- [TEXTE SOURCE]:
::::::::
Le débrief de l'ASEF du 4 janvier 2018

Bonjour à tous,

Toute l’équipe de l’Association Santé Environnement France vous souhaite tous ses vœux pour 2018. Que cette nouvelle année vous apporte bonheur, réussite et surtout une bonne santé !

Dans notre actu santé, justement, l’ASEF vous propose cette semaine un long débrief sur l’installation des nouveaux compteurs électriques Linky. Alors qu’Enedis, la filiale d’EDF en charge du réseau de distribution d’électricité, accélère la cadence, de nombreux citoyens, communes et associations refusent ces compteurs qu’ils jugent dangereux pour la santé. En cause, les ondes électromagnétiques émises par Linky. Alors, faut-il s’inquiéter ? Le point dans ce débrief.

Faut-il s’inquiéter des compteurs électriques Linky ?

Depuis décembre 2015, des compteurs dits « intelligents » sont installés par Enedis (ex ERDF) sur toute la France, et devraient concerner à terme 35 millions d’habitations, bâtiments publics, commerces et entreprises, cliniques et hôpitaux, hôtels et restaurants, crèches et écoles, collèges et lycées… Cette décision fait suite au vote de la Directive européenne du 13 juillet 2009 transposée en droit français par la loi du 17 août 2015 relative à la transition énergétique pour la croissante verte.
::::::::
- [ENREGISTREMENTS FOURNIS]:

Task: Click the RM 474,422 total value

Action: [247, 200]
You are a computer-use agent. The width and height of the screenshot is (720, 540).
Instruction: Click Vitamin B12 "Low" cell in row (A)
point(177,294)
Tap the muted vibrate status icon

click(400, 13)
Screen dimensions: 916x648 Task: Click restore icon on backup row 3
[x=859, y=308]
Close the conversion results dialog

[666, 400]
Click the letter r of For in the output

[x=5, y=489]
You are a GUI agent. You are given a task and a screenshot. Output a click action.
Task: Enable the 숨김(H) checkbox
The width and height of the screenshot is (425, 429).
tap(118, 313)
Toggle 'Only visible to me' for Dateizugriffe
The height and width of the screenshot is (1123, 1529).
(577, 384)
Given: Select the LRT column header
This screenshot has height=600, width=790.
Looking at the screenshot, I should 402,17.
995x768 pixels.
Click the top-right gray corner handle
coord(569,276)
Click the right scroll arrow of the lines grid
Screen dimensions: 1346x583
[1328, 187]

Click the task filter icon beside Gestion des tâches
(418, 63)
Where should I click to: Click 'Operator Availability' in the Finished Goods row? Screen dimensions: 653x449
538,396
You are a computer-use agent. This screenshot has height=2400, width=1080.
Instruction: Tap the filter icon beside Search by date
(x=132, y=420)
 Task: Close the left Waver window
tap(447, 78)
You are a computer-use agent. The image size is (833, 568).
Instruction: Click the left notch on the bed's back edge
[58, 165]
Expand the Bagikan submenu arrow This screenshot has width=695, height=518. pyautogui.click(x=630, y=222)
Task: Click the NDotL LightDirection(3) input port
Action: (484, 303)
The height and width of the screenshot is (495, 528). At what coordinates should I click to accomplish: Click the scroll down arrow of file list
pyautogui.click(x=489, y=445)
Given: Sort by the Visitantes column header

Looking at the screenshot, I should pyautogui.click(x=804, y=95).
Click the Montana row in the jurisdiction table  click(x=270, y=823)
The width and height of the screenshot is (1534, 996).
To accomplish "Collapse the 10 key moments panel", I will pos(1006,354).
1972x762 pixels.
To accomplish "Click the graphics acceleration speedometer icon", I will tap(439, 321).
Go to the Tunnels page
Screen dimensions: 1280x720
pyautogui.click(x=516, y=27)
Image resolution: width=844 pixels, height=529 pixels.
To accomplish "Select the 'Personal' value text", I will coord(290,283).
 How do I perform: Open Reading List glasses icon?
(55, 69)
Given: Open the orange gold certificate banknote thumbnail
::::::::
- [TÂCHES À RÉALISER]:
A. Selon le texte source sur les compteurs Linky, combien d'habitations, bâtiments et autres lieux ces compteurs devraient-ils concerner à terme ?
B. Poursuivez le texte source sur les compteurs Linky à partir de l'endroit où il s'arrête.
Les enregistrements ne jouent aucun rôle ici.

- [RÉPONSES DANS L'ORDRE]:
A. Ils devraient concerner à terme 35 millions d'habitations, bâtiments publics, commerces, entreprises et autres établissements.

B.
Ces compteurs sont chargés de collecter et de transmettre à distance des données à Enedis sur la consommation électrique de chaque citoyen, de chaque entreprise. Ils peuvent aussi recevoir des ordres concernant les opérations de gestion du réseau (rétablissement de courant, coupure pour diverses raisons…).

Quel modèle de compteur pour la France

Enedis met en place une technologie basée sur l’utilisation du courant porteur en ligne (CPL) qui se superpose sur le courant électrique traditionnel de 50 Hertz, inspirant les plus vives craintes quant à sa prétendue innocuité sur le plan sanitaire.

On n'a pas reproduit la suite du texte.